|Arrests at the Wisconsin State Capitol|
There has been quite the brouhaha at the Wisconsin State Capitol recently with arrests and citations flying as the Solidarity Singers are hauled away in handcuffs for violating the administrative rule requiring permits for groups of more than 20 people.
And the police are within the law to do it and to keep doing it.
What the Singers seem to collectively ignore is that the right to assemble is no more absolute than any other right. If there is compelling state interest to manage that right for reasons that are applied evenly and fairly, the state can do so.
The freedom of assembly is not unlimited. The government may limit the freedom if the instance under consideration satisfies three conditions. First, the limitation must serve an important governmental interest. For example, a law preventing people from gathering to start a violent revolution is valid.
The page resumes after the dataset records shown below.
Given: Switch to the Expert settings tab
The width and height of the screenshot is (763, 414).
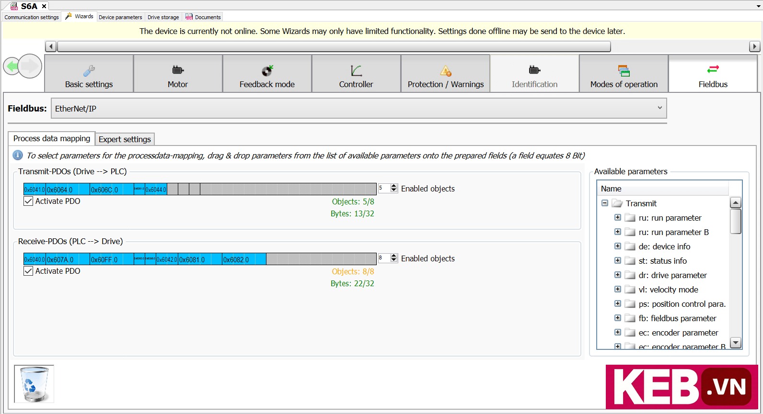Looking at the screenshot, I should point(125,139).
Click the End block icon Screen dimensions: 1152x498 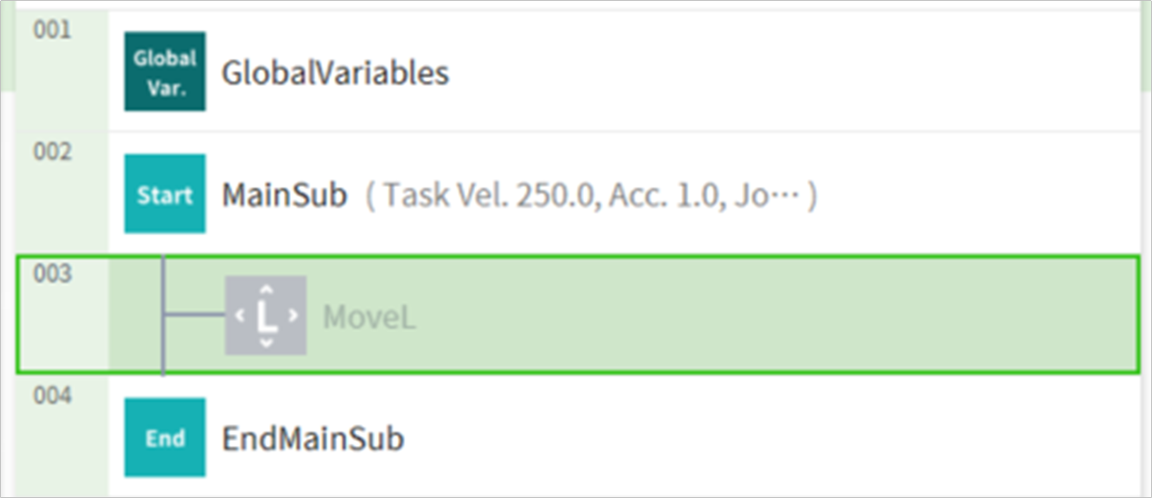165,438
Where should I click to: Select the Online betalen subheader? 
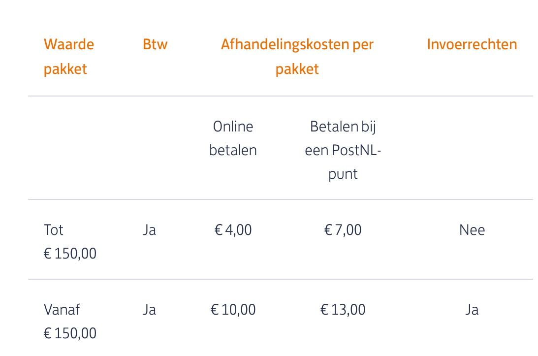point(233,138)
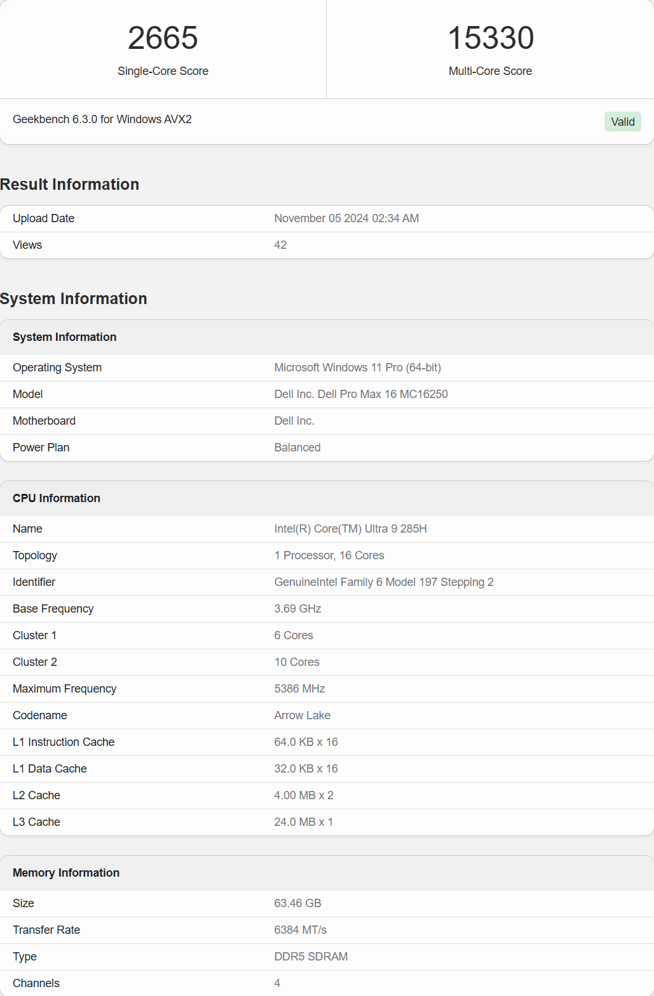Click the Arrow Lake codename value
Image resolution: width=654 pixels, height=996 pixels.
point(302,715)
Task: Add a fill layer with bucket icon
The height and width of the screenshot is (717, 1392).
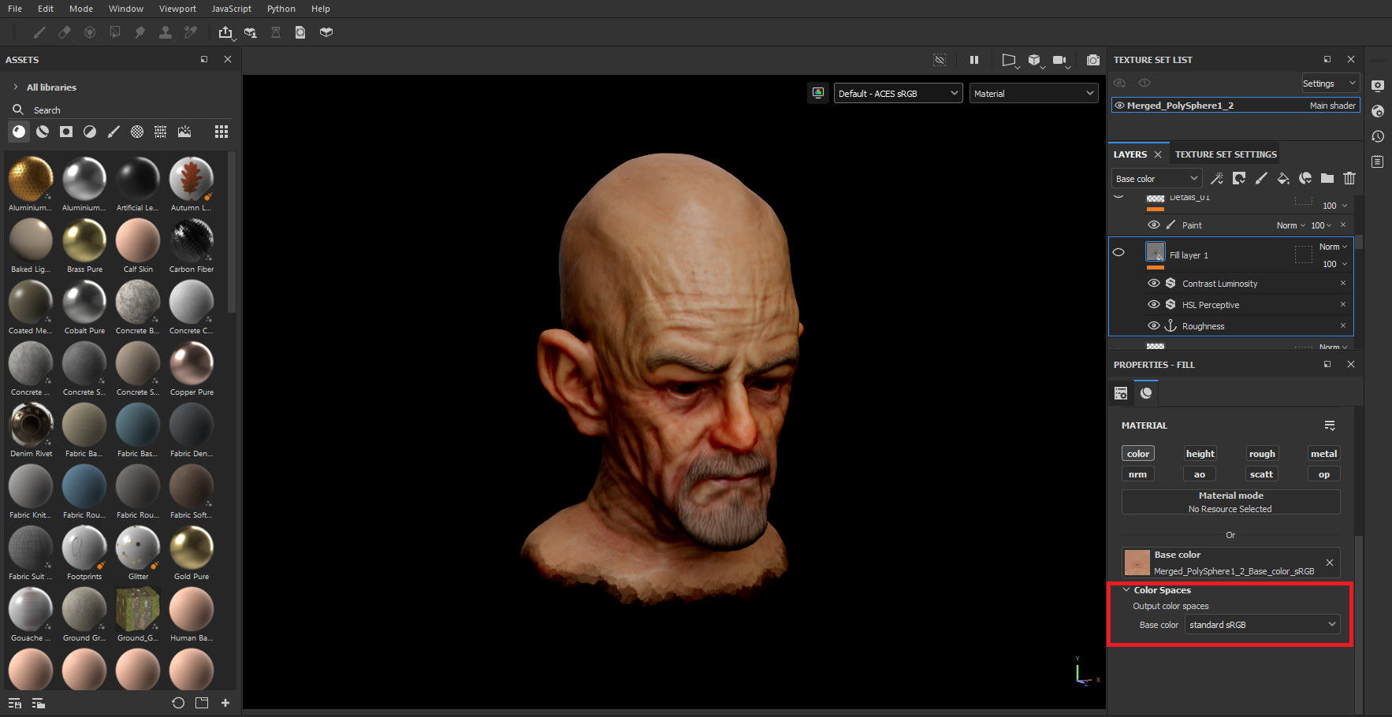Action: tap(1283, 179)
Second, the limitation must be content neutral. This means it must not control assemblies based on the kinds of people who gather, their reason for gathering, or their beliefs. A law preventing people from gathering to support flag burning, for example, would violate the freedom of assembly.
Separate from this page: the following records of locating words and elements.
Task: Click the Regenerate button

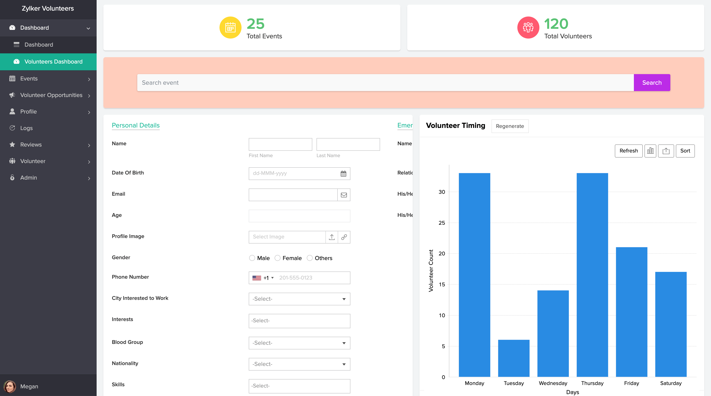Action: 510,126
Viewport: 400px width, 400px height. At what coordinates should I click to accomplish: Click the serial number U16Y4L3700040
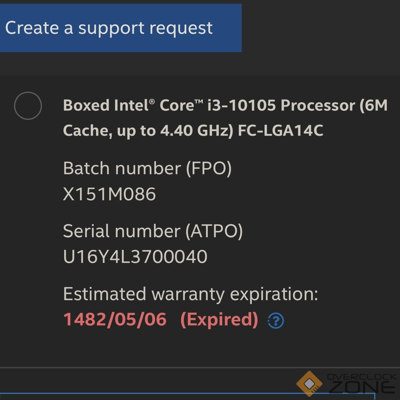pos(135,257)
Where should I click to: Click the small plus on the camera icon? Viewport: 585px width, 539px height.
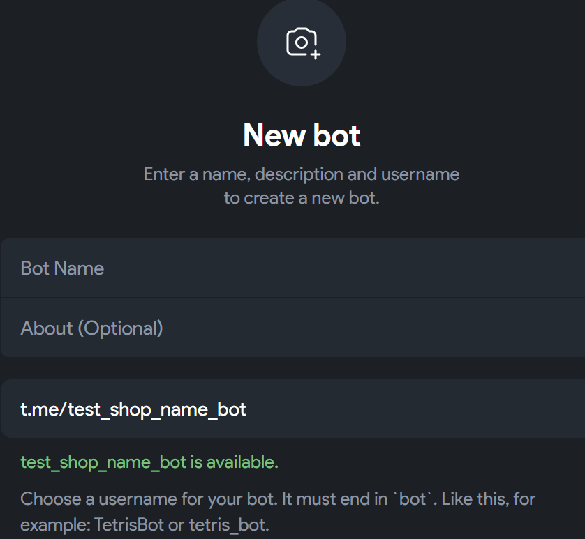316,54
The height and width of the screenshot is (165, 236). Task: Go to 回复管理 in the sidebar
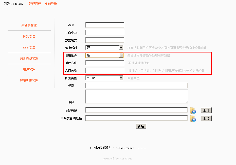[29, 36]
Third, the limitation must restrict the freedom of assembly as little as possible to serve the important governmental interest. In Cox v. New Hampshire (1941), for instance, the Supreme Court decided that the government may require permits for parading on public streets. As long as it issues the permits without discrimination (treating different groups unequally), the government may control the time, place, and manner of assemblies for the sake of public safety and convenience.
While I applaud the Singers in their efforts to keep pressure on the Walker administration and the Wisconsin State Legislature, their efforts are ultimately doomed to failure.
Now one could make the case that this is a long-running act of civil disobedience and that the SSA are knowingly violating the law to make a point. But that's not what I hear. What I hear is a constant appeal to the First Amendment.
But continuing to appeal to some absolutist interpretation of the First Amendment is akin to denying global warming: it's foolish in the face of the reality.